Your instructions:
Could you set down every entry exactly as it stands, without the images?

Stored data below:

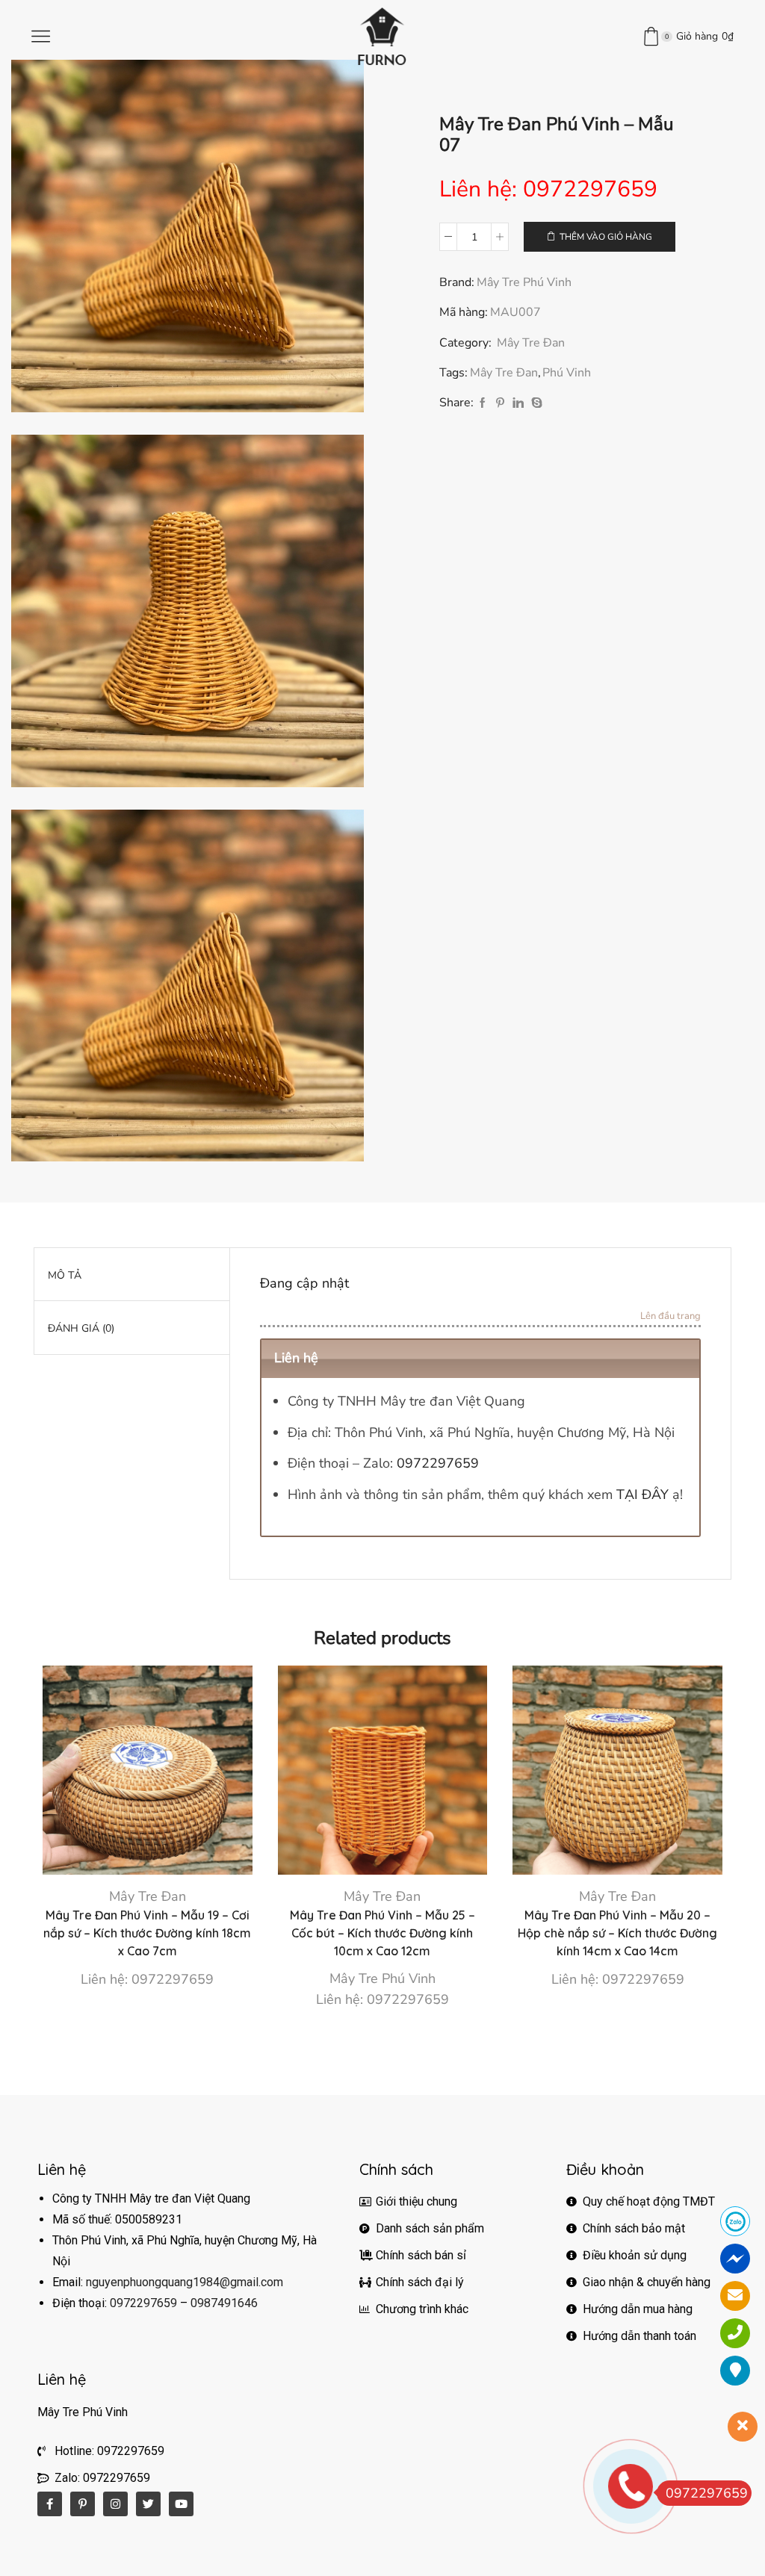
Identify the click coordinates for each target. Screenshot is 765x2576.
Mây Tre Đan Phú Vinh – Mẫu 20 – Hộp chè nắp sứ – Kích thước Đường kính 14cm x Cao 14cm (617, 1933)
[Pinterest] (500, 404)
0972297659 (438, 1463)
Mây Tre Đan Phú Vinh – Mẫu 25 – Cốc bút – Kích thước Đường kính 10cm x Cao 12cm (382, 1933)
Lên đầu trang (670, 1317)
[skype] (534, 404)
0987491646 (224, 2303)
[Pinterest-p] (82, 2504)
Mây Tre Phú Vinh (524, 282)
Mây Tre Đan (531, 343)
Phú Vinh (566, 372)
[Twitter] (148, 2504)
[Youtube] (181, 2504)
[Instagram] (115, 2504)
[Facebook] (483, 404)
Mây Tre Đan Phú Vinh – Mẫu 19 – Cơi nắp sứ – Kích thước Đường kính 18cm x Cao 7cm (147, 1933)
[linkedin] (518, 404)
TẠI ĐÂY (642, 1494)
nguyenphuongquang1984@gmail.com (184, 2282)
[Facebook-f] (49, 2504)
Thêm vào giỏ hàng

End of Stored data.

Task solution:
Identify the click coordinates for each target. Screenshot is 765x2576.
Mây Tre Đan Phú Vinh – Mẫu 20 – Hộp chè nắp sứ – Kích thước Đường kính 14cm x Cao 14cm (617, 1933)
[Pinterest] (500, 404)
0972297659 (438, 1463)
Mây Tre Đan Phú Vinh – Mẫu 25 – Cốc bút – Kích thước Đường kính 10cm x Cao 12cm (382, 1933)
Lên đầu trang (670, 1317)
[skype] (534, 404)
0987491646 (224, 2303)
[Pinterest-p] (82, 2504)
Mây Tre Phú Vinh (524, 282)
Mây Tre Đan (531, 343)
Phú Vinh (566, 372)
[Twitter] (148, 2504)
[Youtube] (181, 2504)
[Instagram] (115, 2504)
[Facebook] (483, 404)
Mây Tre Đan Phú Vinh – Mẫu 19 – Cơi nắp sứ – Kích thước Đường kính 18cm x Cao 7cm (147, 1933)
[linkedin] (518, 404)
TẠI ĐÂY (642, 1494)
nguyenphuongquang1984@gmail.com (184, 2282)
[Facebook-f] (49, 2504)
Thêm vào giỏ hàng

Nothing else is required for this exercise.